── Source material
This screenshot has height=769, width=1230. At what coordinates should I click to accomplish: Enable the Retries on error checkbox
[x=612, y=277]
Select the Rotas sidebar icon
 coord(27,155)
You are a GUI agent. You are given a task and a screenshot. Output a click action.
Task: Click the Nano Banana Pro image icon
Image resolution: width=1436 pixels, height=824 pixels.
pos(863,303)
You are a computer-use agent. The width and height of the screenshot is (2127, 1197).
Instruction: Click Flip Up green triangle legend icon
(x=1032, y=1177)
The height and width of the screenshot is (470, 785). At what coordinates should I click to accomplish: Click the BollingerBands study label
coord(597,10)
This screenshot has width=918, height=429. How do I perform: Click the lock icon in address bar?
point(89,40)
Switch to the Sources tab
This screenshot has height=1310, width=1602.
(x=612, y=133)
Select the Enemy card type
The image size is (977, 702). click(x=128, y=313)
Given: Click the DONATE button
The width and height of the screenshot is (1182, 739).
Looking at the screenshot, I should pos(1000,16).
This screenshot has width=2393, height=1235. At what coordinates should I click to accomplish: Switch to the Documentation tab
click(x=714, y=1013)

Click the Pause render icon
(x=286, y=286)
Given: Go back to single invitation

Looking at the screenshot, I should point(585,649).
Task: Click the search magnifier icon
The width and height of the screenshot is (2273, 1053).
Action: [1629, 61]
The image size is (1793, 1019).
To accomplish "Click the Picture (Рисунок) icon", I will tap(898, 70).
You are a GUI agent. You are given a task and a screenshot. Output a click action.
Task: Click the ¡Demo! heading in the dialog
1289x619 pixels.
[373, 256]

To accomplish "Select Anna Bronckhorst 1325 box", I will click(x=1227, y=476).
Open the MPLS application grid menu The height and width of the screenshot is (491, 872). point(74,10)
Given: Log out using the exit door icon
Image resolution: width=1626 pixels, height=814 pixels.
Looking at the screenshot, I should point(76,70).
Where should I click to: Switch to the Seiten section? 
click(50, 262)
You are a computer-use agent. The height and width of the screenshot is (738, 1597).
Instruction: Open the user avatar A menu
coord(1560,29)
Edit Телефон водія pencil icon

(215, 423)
────
Aim of the task.
Determine how many lines in the listing above hold the word "agent", answering with the number only.

Result below.
4